Task requirements
Copy out the following news report on the deadly attack on US service members in Syria word for word, from the byline to the last sentence.

Reading text
* begin *
By Zachary Cohen, CNN
(CNN) — When an attacker killed two US service members and a civilian interpreter in Syria over the weekend, President Donald Trump vowed “very serious” retribution against those responsible, and officials were quick to describe the assailant as a “lone gunman” who was a member of ISIS.
However, a spokesman for Syria’s Ministry of Interior Affairs acknowledged Saturday that the attacker had been part of the country’s Internal Security service. Trump, as well as Syrian leaders, were quick to distance the gunman from the country’s fledgling government that has received strong American support in recent months.
Days later, ISIS has not claimed responsibility for the attack and multiple sources familiar with the investigation, including US and Syrian officials, tell CNN that the shooter’s ties to the terror group are less clear-cut than both governments have publicly claimed.
But the attack demonstrates how the new regime in Syria continues to grapple with extremist elements within the country, including among members of its own army, the sources said. It’s also an echo of the so-called green-on-blue attacks that US forces suffered in Afghanistan – where troops worked alongside local forces but took casualties as that nation attempted to forge a new military.
Initial indications suggested the shooter had affiliations with the Syrian security forces at some point, according to a US official. Whether those affiliations were in the past or present remains unclear, but efforts are underway to better understand the individual’s background and the circumstances of the attack itself.
* end *
Data lines
* begin *
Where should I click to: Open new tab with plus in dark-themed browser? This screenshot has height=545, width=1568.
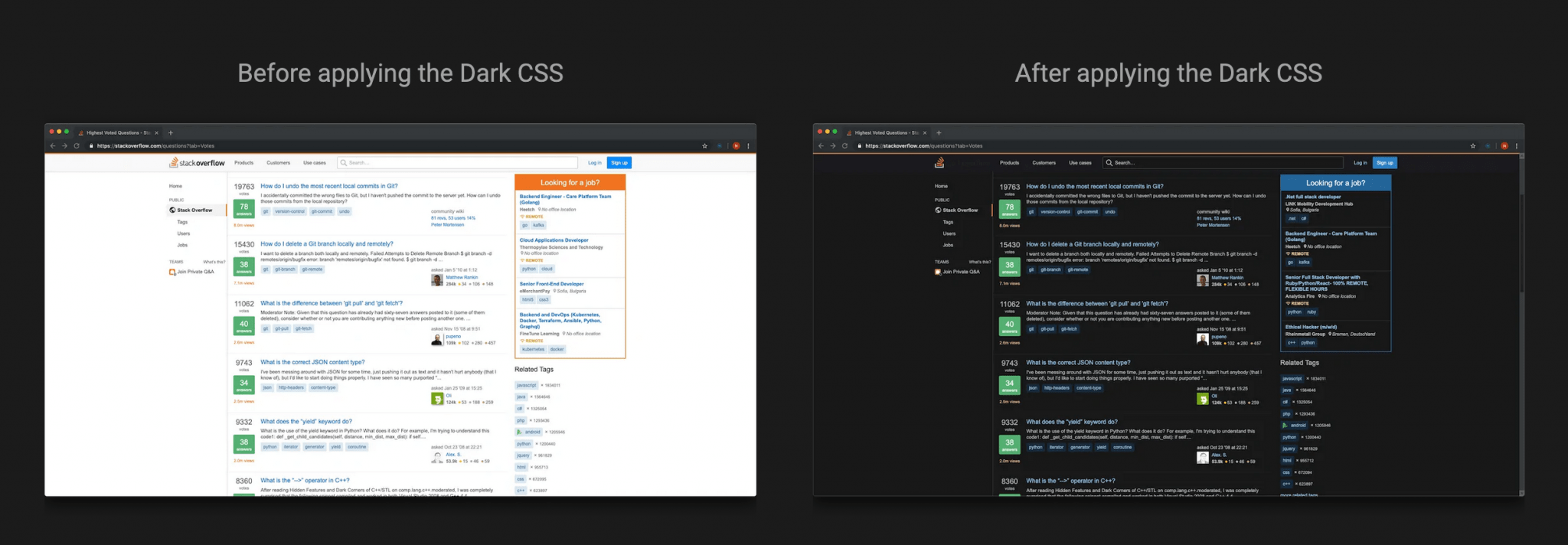(939, 132)
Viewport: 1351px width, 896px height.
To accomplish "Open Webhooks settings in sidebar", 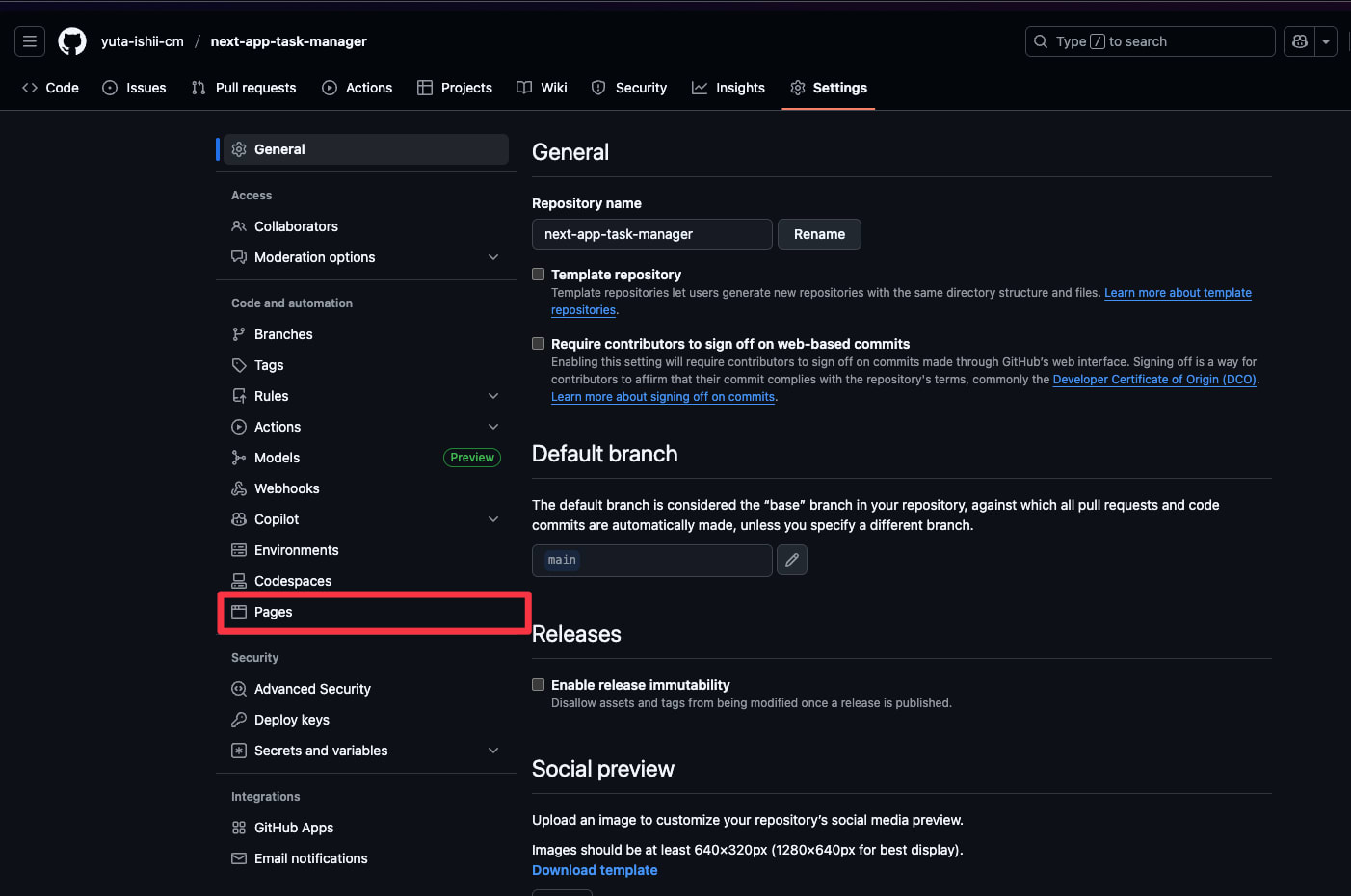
* end *
Complete answer
By Zachary Cohen, CNN
(CNN) — When an attacker killed two US service members and a civilian interpreter in Syria over the weekend, President Donald Trump vowed “very serious” retribution against those responsible, and officials were quick to describe the assailant as a “lone gunman” who was a member of ISIS.
However, a spokesman for Syria’s Ministry of Interior Affairs acknowledged Saturday that the attacker had been part of the country’s Internal Security service. Trump, as well as Syrian leaders, were quick to distance the gunman from the country’s fledgling government that has received strong American support in recent months.
Days later, ISIS has not claimed responsibility for the attack and multiple sources familiar with the investigation, including US and Syrian officials, tell CNN that the shooter’s ties to the terror group are less clear-cut than both governments have publicly claimed.
But the attack demonstrates how the new regime in Syria continues to grapple with extremist elements within the country, including among members of its own army, the sources said. It’s also an echo of the so-called green-on-blue attacks that US forces suffered in Afghanistan – where troops worked alongside local forces but took casualties as that nation attempted to forge a new military.
Initial indications suggested the shooter had affiliations with the Syrian security forces at some point, according to a US official. Whether those affiliations were in the past or present remains unclear, but efforts are underway to better understand the individual’s background and the circumstances of the attack itself.